PROBLEM STATEMENT:
Gather every line of the data below that contains the string "screenshot".

(Raw records)

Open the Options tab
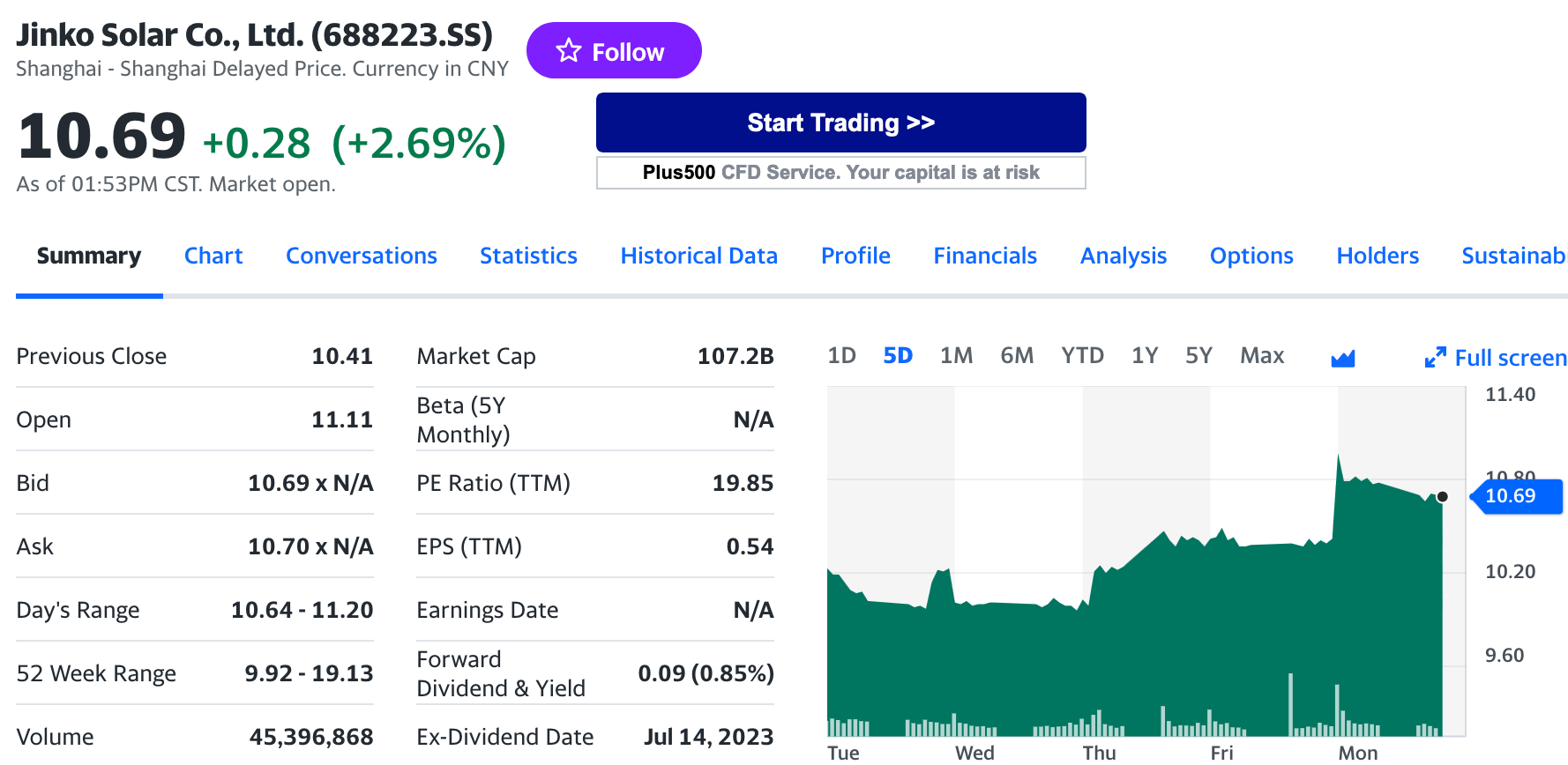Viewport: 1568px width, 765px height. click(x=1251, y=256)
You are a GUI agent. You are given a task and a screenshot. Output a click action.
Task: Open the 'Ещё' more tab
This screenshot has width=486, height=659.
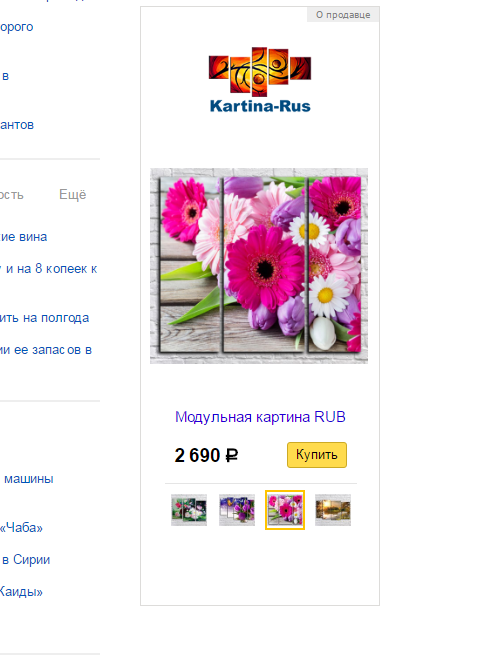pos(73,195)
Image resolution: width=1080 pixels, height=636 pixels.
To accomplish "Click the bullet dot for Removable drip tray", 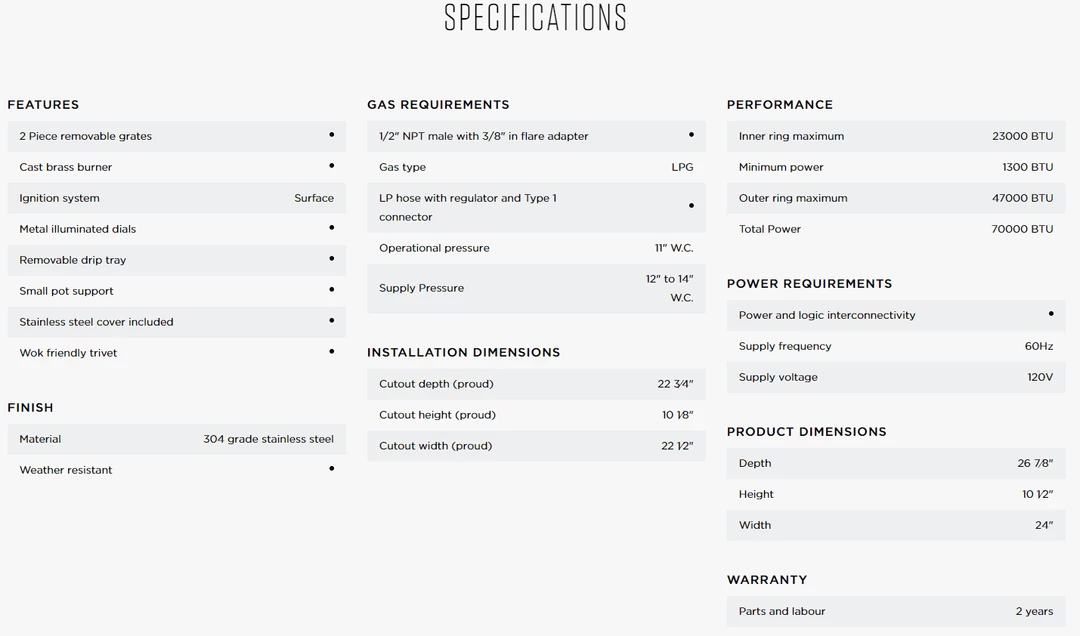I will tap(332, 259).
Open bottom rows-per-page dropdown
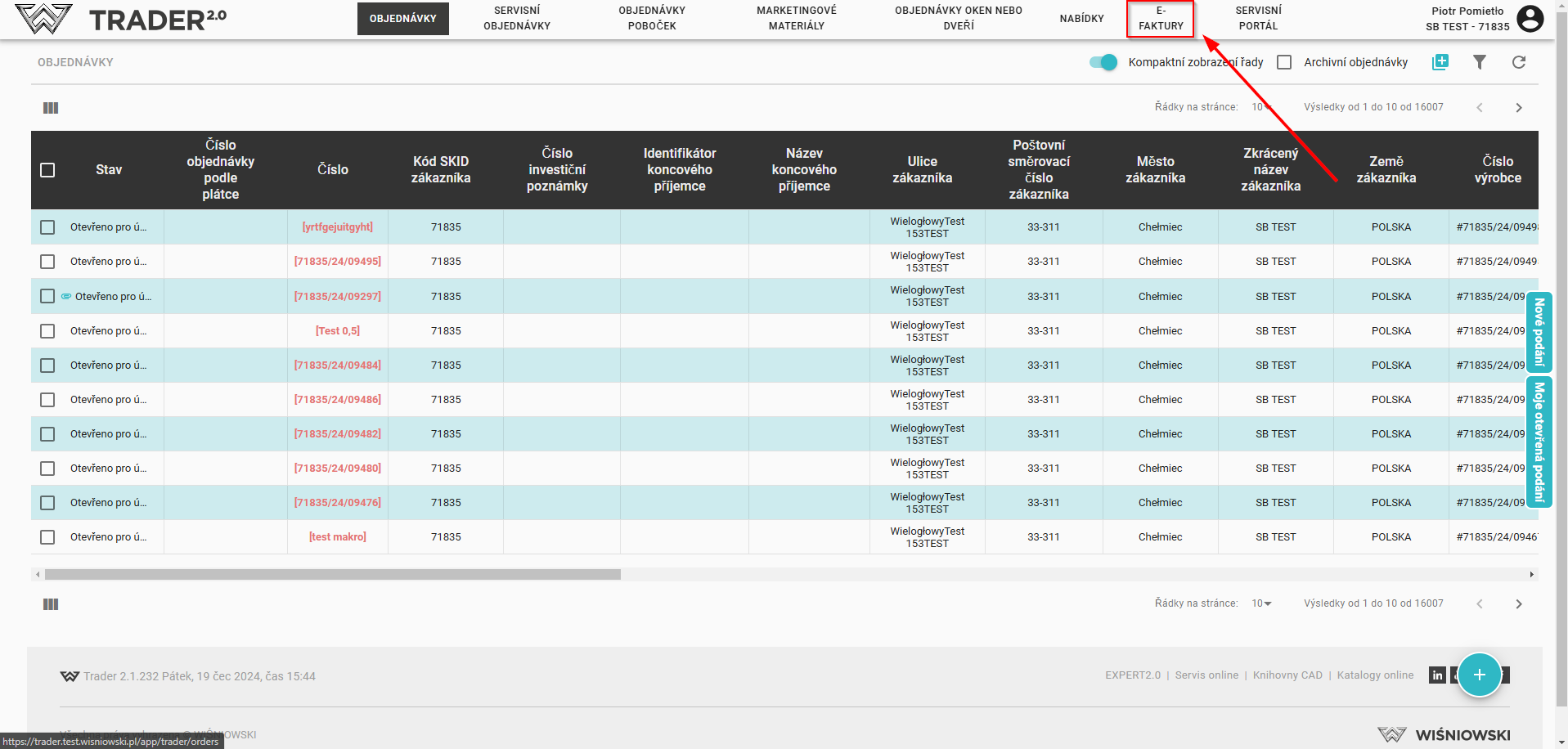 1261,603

ANSWER TO THE EXERCISE:
You are a GUI agent. You are given a task and a screenshot. Output a click action.
This screenshot has width=486, height=659.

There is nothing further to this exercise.